Transformers are documented in more details in the Transformers section of the docs.

Hooks

This package also provides a few available hooks that can be used to run code when specific things happen, as of right now, the available hooks are:

• httpRequest - Called when an HTTP request is received, before any routing or middlewares have fired.
• sseRequest - Called when an SSE request is received, before any routing or middlewares have fired.

IMPORTANT

If you use your own dynamic SSE paths, the sseRequest hook will not be called, as the request is handled directly by the controller method and not by the framework, but you can always implement your own hooks within your controller method if needed.
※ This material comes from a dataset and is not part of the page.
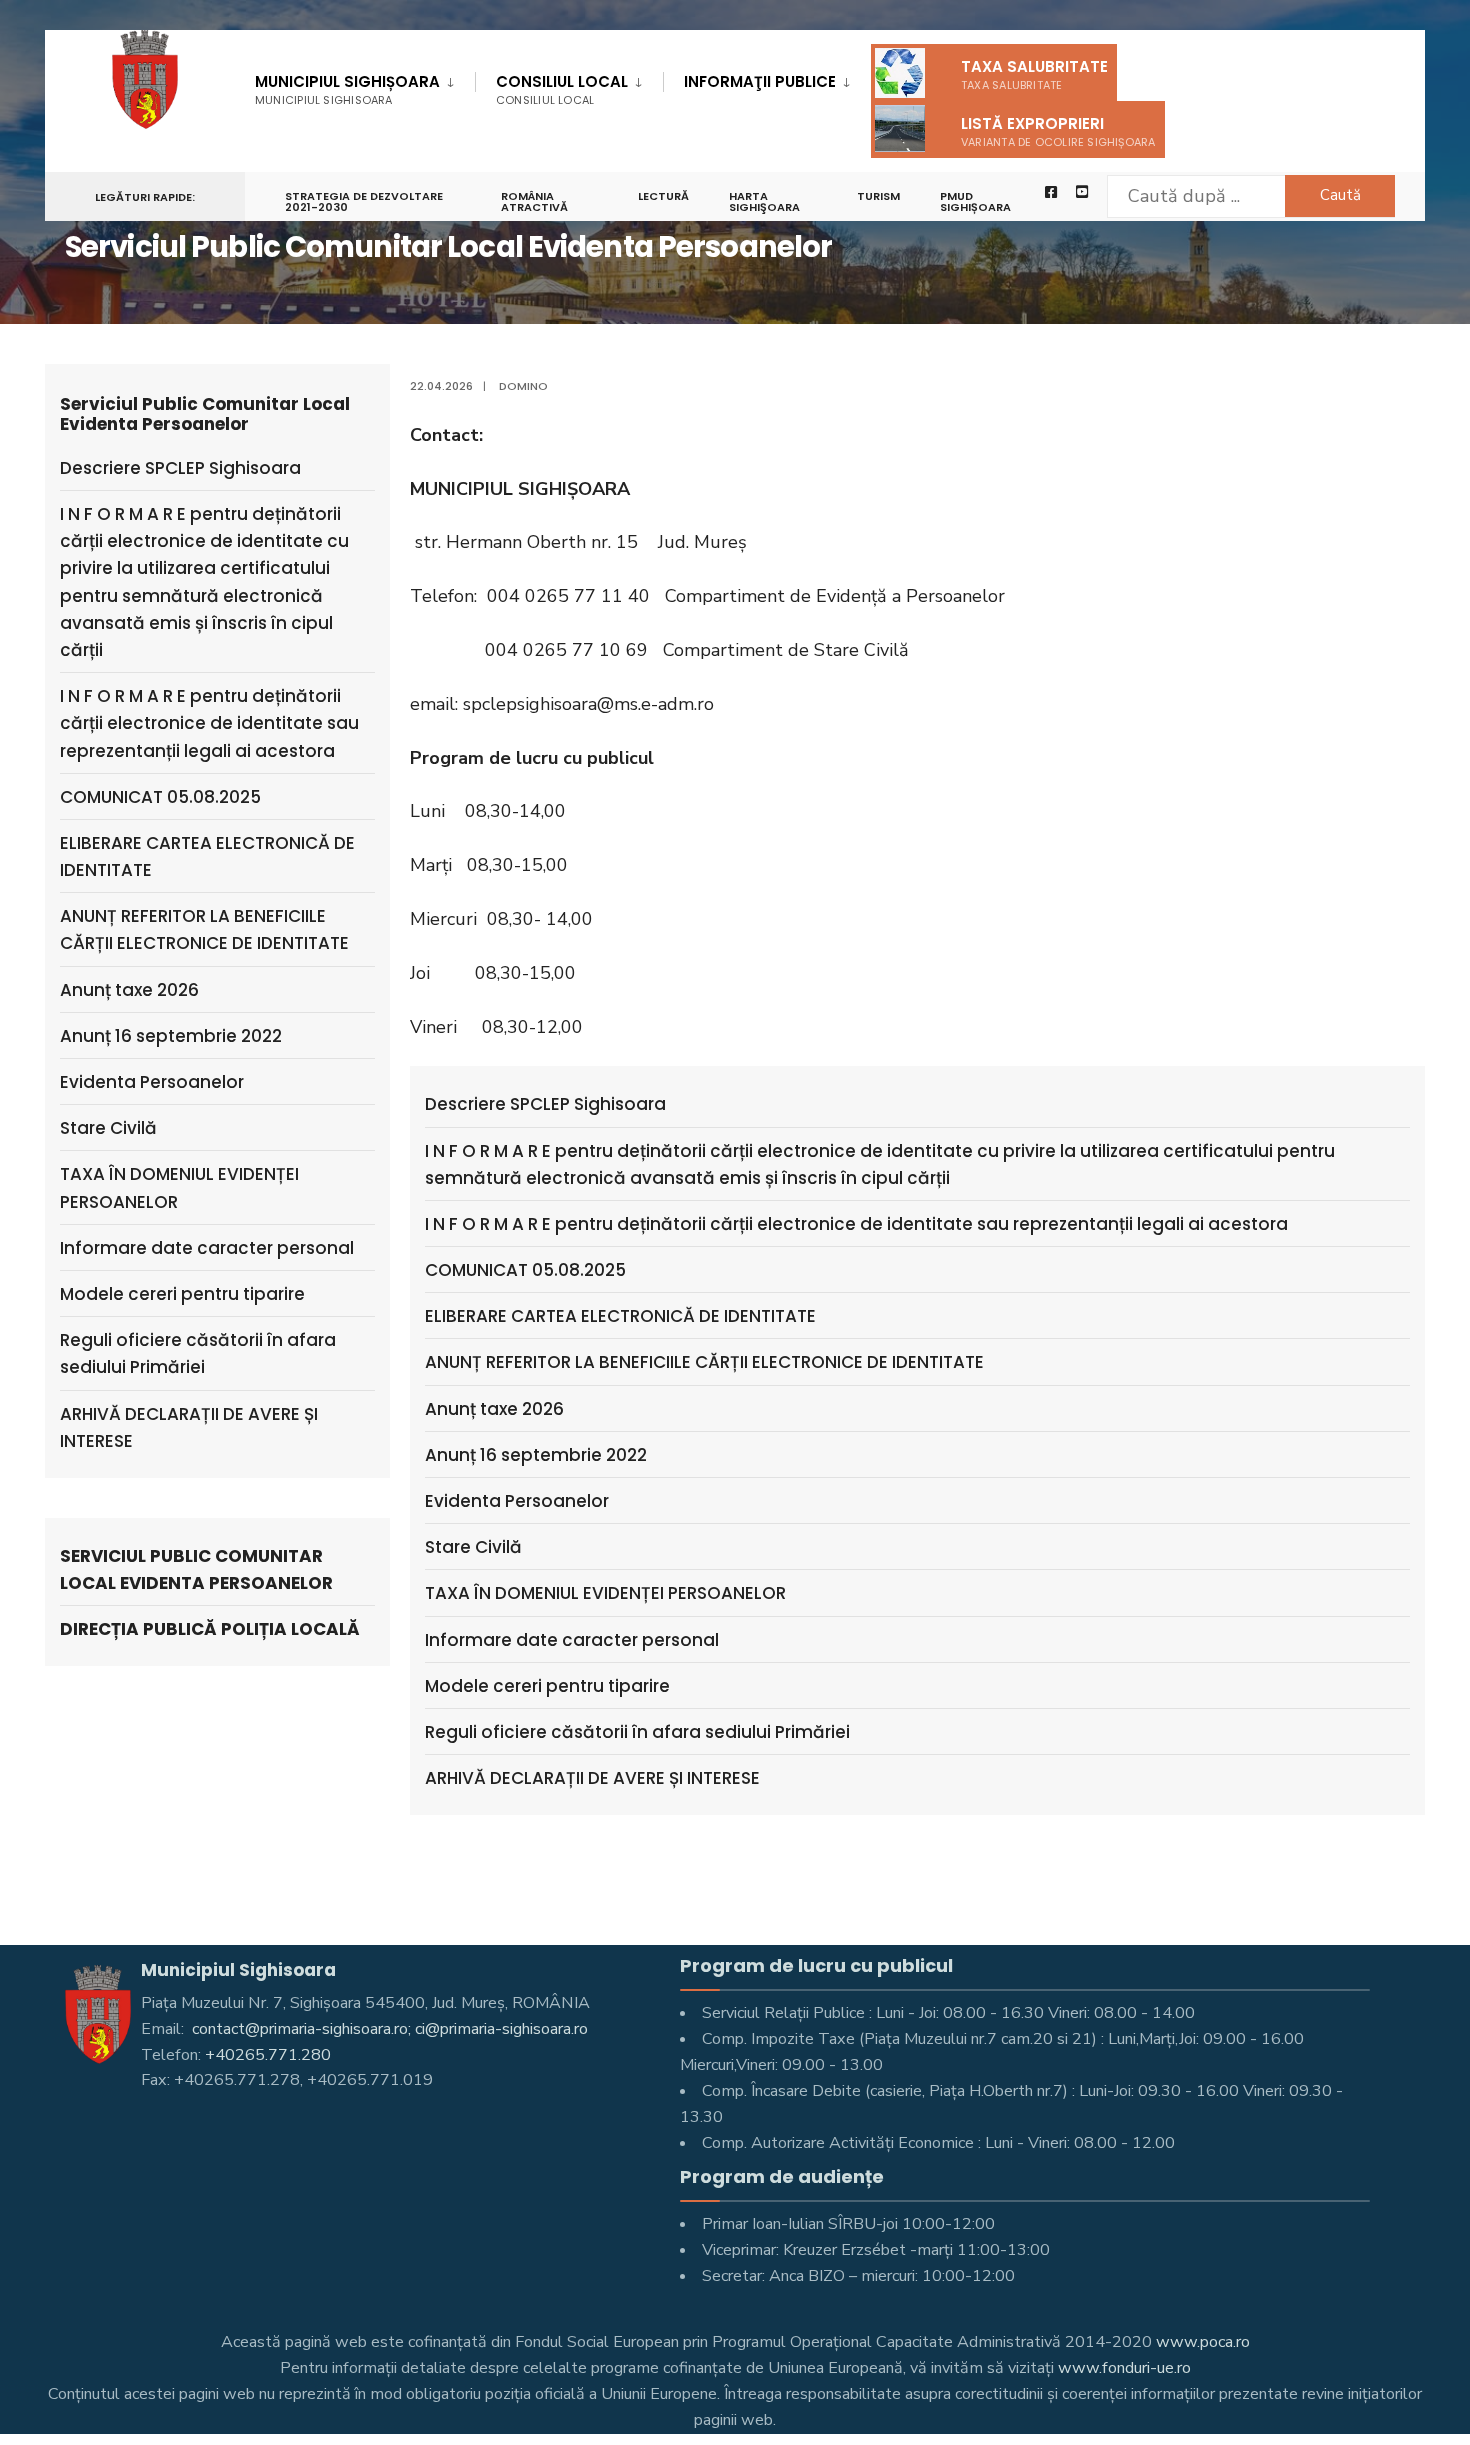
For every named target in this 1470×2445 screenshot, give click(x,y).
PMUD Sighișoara (975, 201)
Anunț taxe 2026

See the Hooks section of the docs for more information on how to create your own hooks.

Utilities

The HTTP plugin also provides a set of utility functions under the Utils namespace, that can be imported like so:

import { Utils } from '@sodacore/http';

The available utilities are:

• doesRouteMatch(path: string, value: string): boolean - Checks if a given path matches a route pattern, e.g. /user/:id will match /user/123.
• getRouteParams(route: string, path: string): Record<string, string> - Extracts the route parameters from a given path, e.g. /user/:id and /user/123 will return { id: '123' }.
• parseCookies(cookies: string): Record<string, string> - Parses a cookie header string into an object, e.g. sessionid=abc123; csrftoken=def456 will return { sessionid: 'abc123', csrftoken: 'def456' }.
• toResponse(value: any, context: HttpContext): Response - Coerces a value into a Response object, using the same rules as described in the Return coercing section.